A new online service is aiming to revolutionize the way scientific research is peer-reviewed. Rather than a journal editor sending the paper to potential reviewers and requesting feedback, the new site—called Peerage of Science—allows researchers to upload their manuscripts, which will be made anonymous and posted on a site accessible only to members. Keywords in the paper will then alert relevant experts, who can assign the paper a grade from 1 to 5. Those papers that receive enough high marks will be forwarded to journals associated with the site. The journal editors can then decide to reach out to the authors with publication opportunities, rather than the other way around. Authors, of course, are free to decline any offers they may receive.
The service, created by three Finnish researchers, hopes to improve upon several oft-cited drawback of traditional peer review, including the risk of favoritism among colleagues and the fact that the reviewers often go unrewarded for their work. (See The Scientist’s 2010 feature on problems with peer review.) Under the Peerage of Science system, members are not permitted to review manuscripts of scientists at the same university or colleagues they have collaborated with in the last 3 years.
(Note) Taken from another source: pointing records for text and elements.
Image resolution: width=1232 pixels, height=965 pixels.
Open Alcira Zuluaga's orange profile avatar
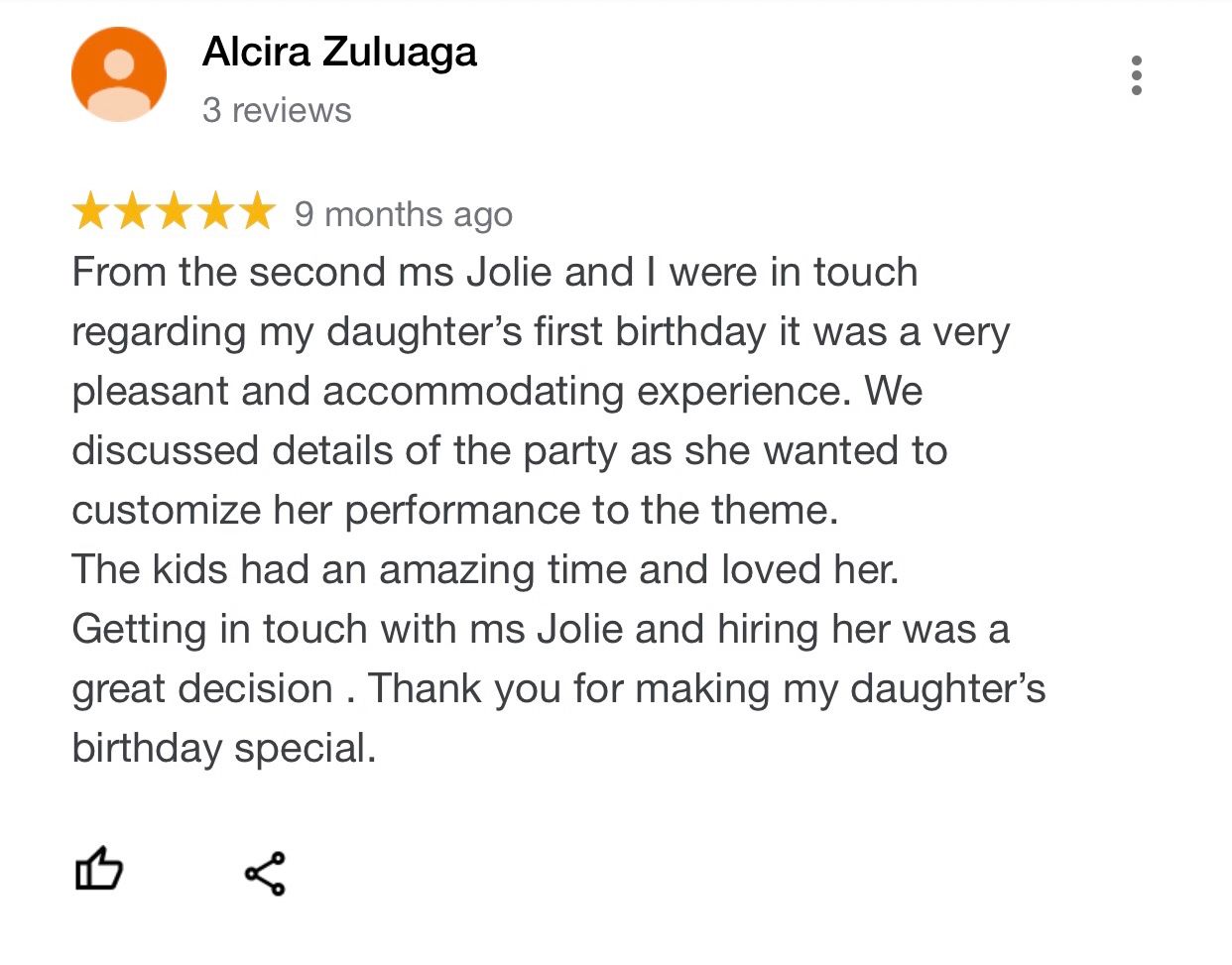[119, 74]
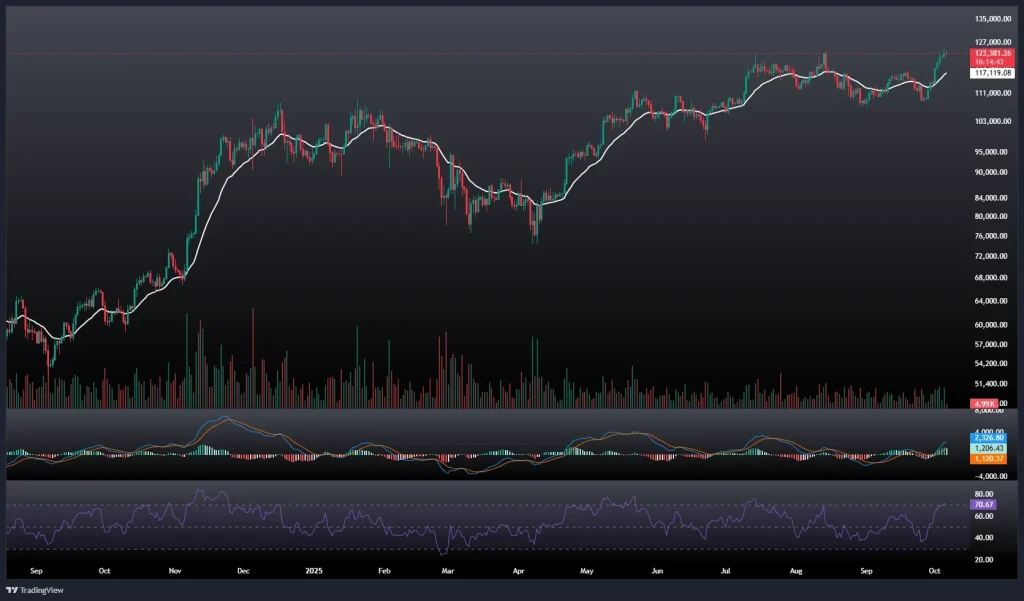Click the Jul marker on time axis
This screenshot has width=1024, height=601.
coord(724,574)
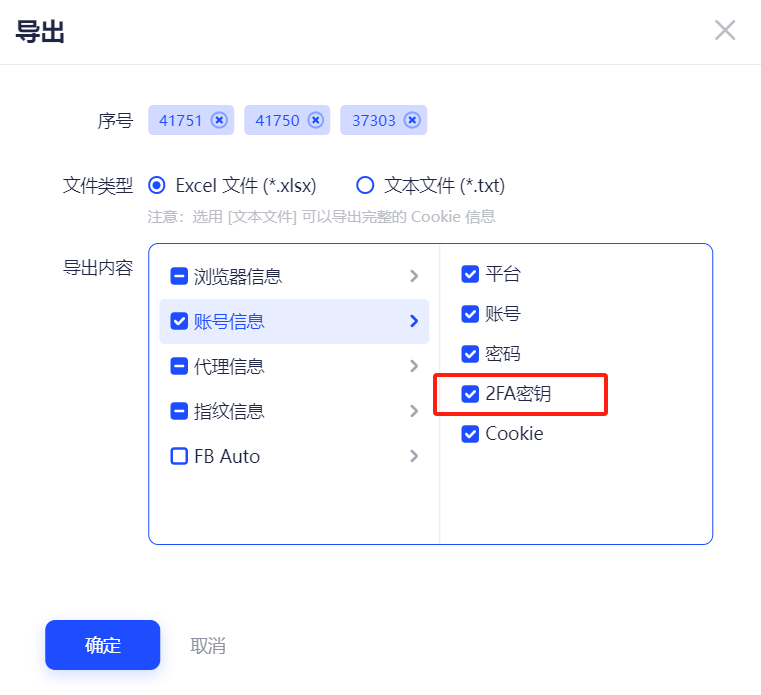Uncheck the 平台 checkbox

[470, 274]
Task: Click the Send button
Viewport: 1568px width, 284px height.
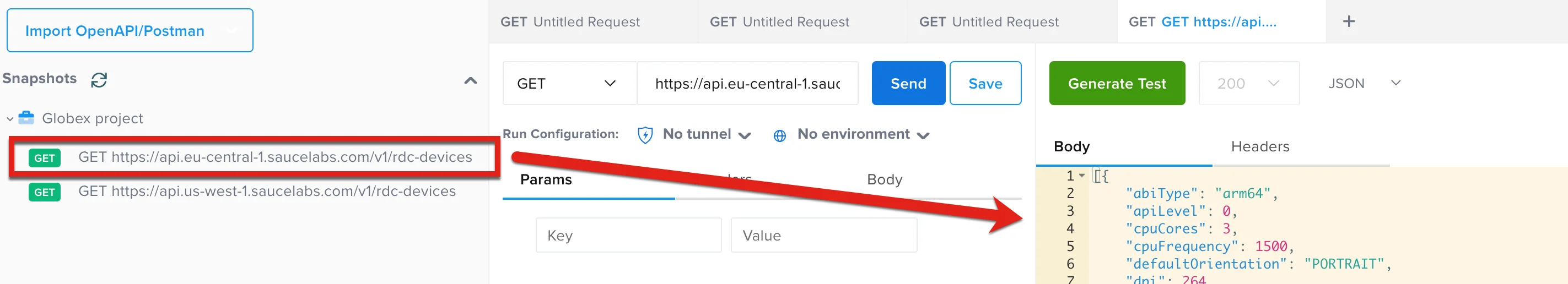Action: coord(908,83)

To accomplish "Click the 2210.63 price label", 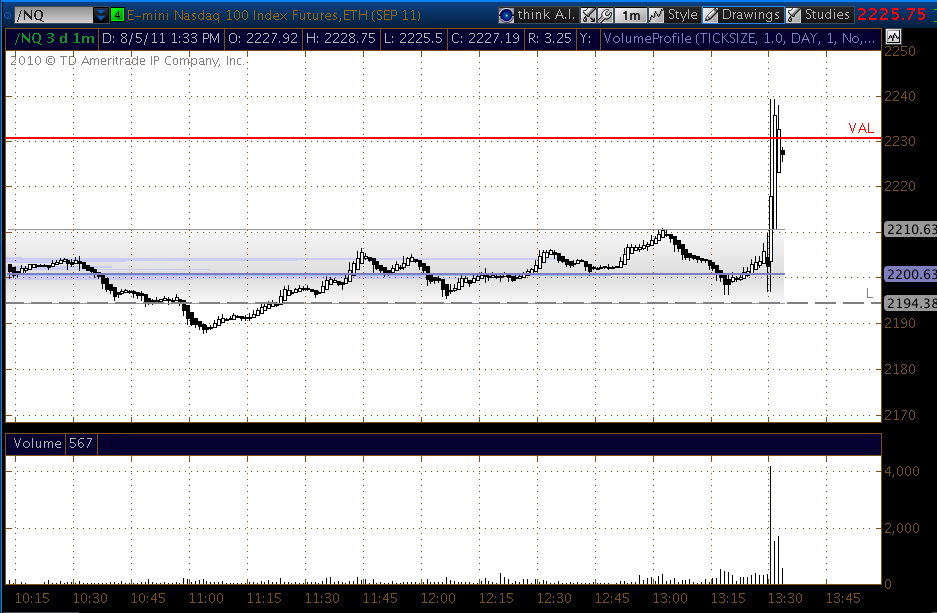I will point(909,230).
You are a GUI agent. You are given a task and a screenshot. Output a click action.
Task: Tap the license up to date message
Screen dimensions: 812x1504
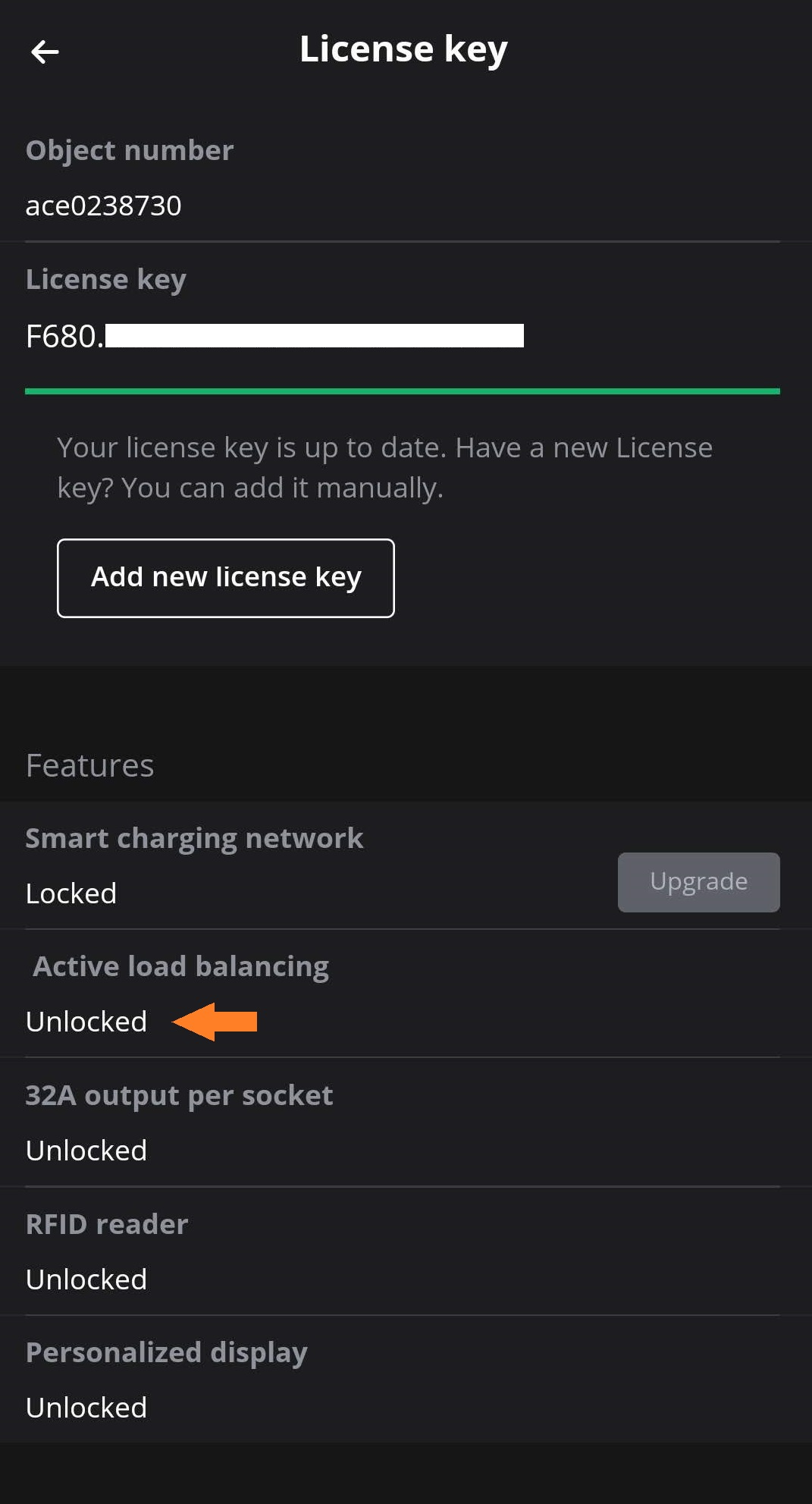tap(384, 467)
And scientists receive credits for the time they put in—one credit for each review they submit—which can be spent to upload their own manuscripts, which cost a half-credit each.
"This formalizes an unwritten rule: he who wants his manuscripts reviewed, reviews other manuscripts in return," Janne-Tuomas Seppänen, a postdoc at University of Jyväskylä, who came up with the initial idea for Peerage of Science service in February 2010, told ScienceInsider. With consent from peer reviewers, their reviews will be archived in an online journal called Proceedings of Peerage of Science.
Peerage of Science, which is currently focused on ecology but hopes to branch out to other disciplines, currently has about 500 scientist members and has already partnered with the ecology journal Ecography, published by Wiley. The service is sponsored by the University of Jyväskylä and the University of Eastern Finland, where its creators are based.